● TEXTO BASE
Mantener, por tanto, la unidad de la fe bautismal, que hemos bebido del único
Espíritu, y apropiarnos de su sangre redentora es la única forma posible de
evangelizar a nuestro mundo sin perder la conciencia de que, por pura gracia,
tenemos vida eterna.
Una y mil
veces daría mi vida para testimoniar esta verdad y me consideraría un traidor
al evangelio de Cristo si renunciara a proclamar lo recibido de la Iglesia y
darlo gratuitamente a los hombres. No renunciemos jamás, queridos diocesanos, a
proclamar, contra viento y marea, la fe que nos constituye como Iglesia,
comunidad de los salvados.
No
rebajemos, por una errónea actitud de acomodación a la mentalidad reinante, la verdad
que nos salva, la única que, según confesó Pedro en Cafarnaúm, nos conduce a la
vida eterna que Cristo nos ha alcanzado en su muerte y resurrección. Sólo así, configurados
con esta verdad y convencidos de su perenne actualidad, podremos mantenernos en
la presencia de Cristo con las lágrimas de Pedro por nuestros pecados, pero con
la fortaleza de María al pie de la cruz, sin avergonzarnos del evangelio de
Cristo.

● PROBLEMA PLANTEADO
Copia sin modificaciones el tramo del texto base que se abre con las palabras que contienen "Mantener, por tanto, la" y se cierra con "de los salvados.".

● DATOS
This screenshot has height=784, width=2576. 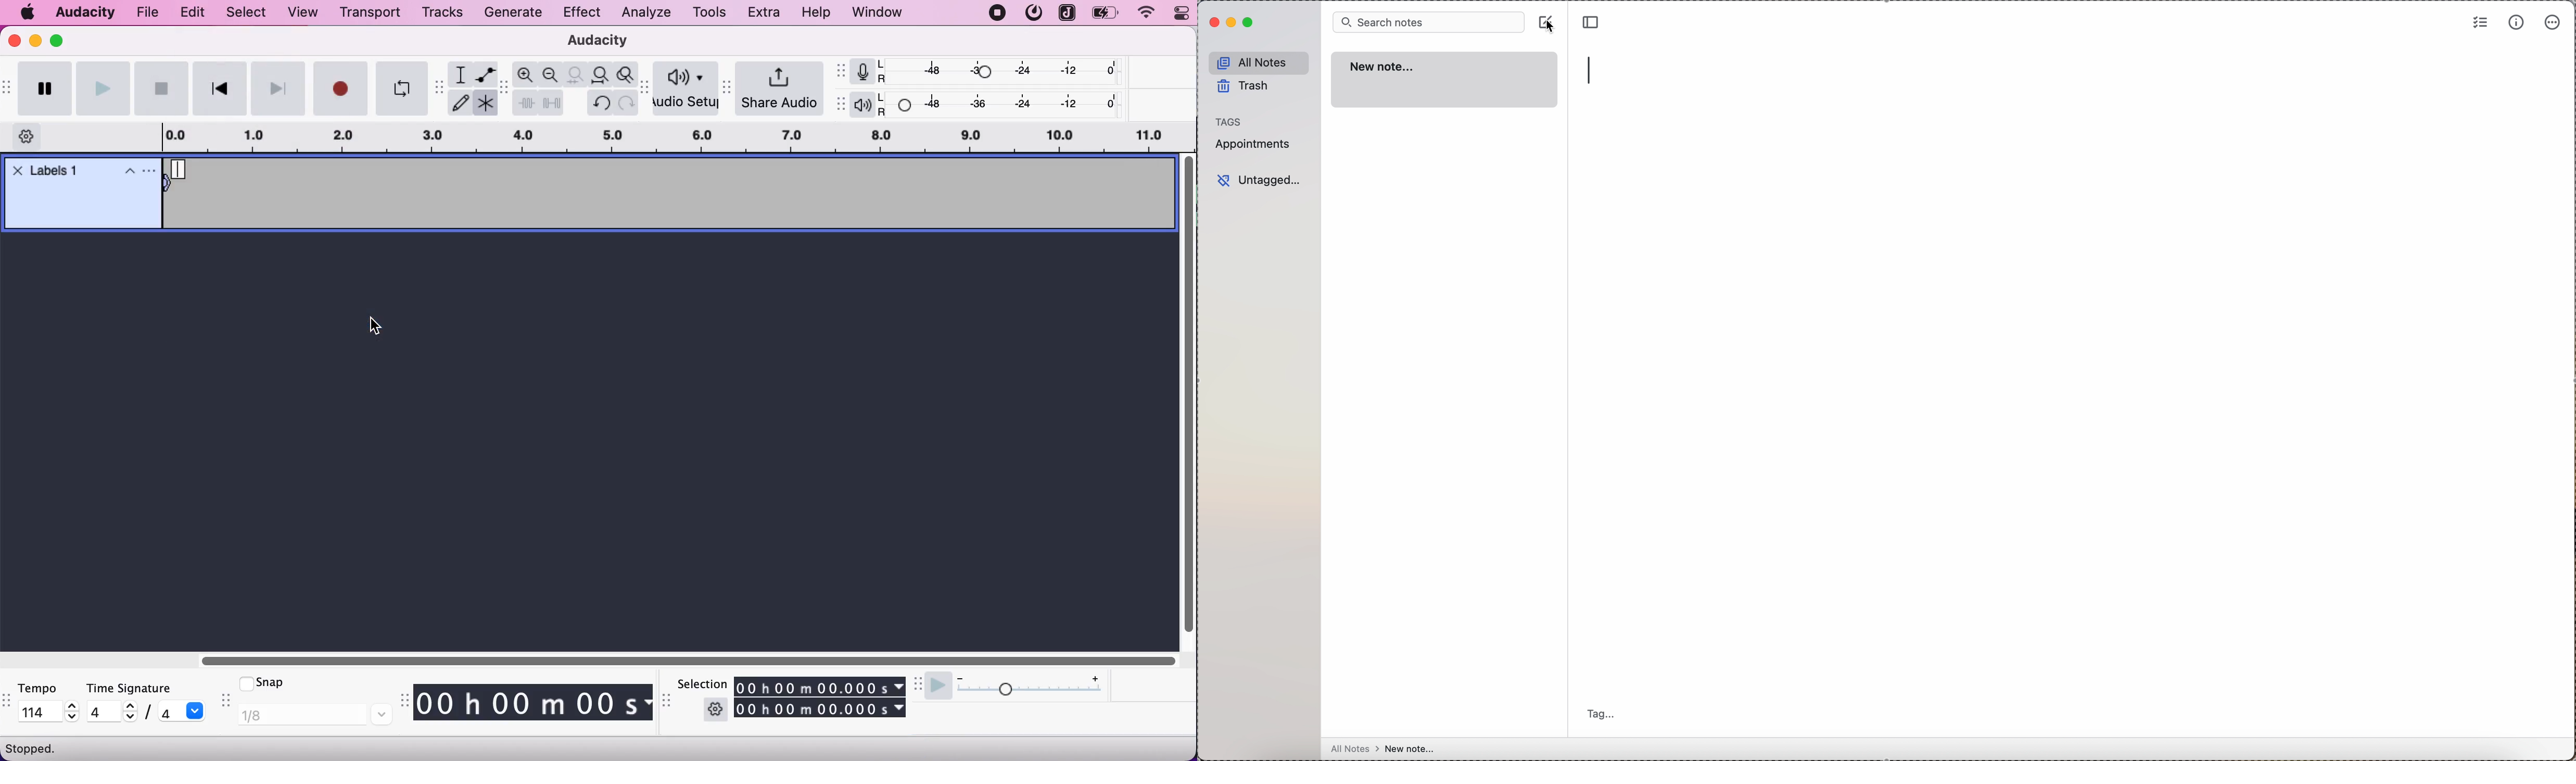 What do you see at coordinates (103, 87) in the screenshot?
I see `play` at bounding box center [103, 87].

● RESPUESTA
Mantener, por tanto, la unidad de la fe bautismal, que hemos bebido del único
Espíritu, y apropiarnos de su sangre redentora es la única forma posible de
evangelizar a nuestro mundo sin perder la conciencia de que, por pura gracia,
tenemos vida eterna.
Una y mil
veces daría mi vida para testimoniar esta verdad y me consideraría un traidor
al evangelio de Cristo si renunciara a proclamar lo recibido de la Iglesia y
darlo gratuitamente a los hombres. No renunciemos jamás, queridos diocesanos, a
proclamar, contra viento y marea, la fe que nos constituye como Iglesia,
comunidad de los salvados.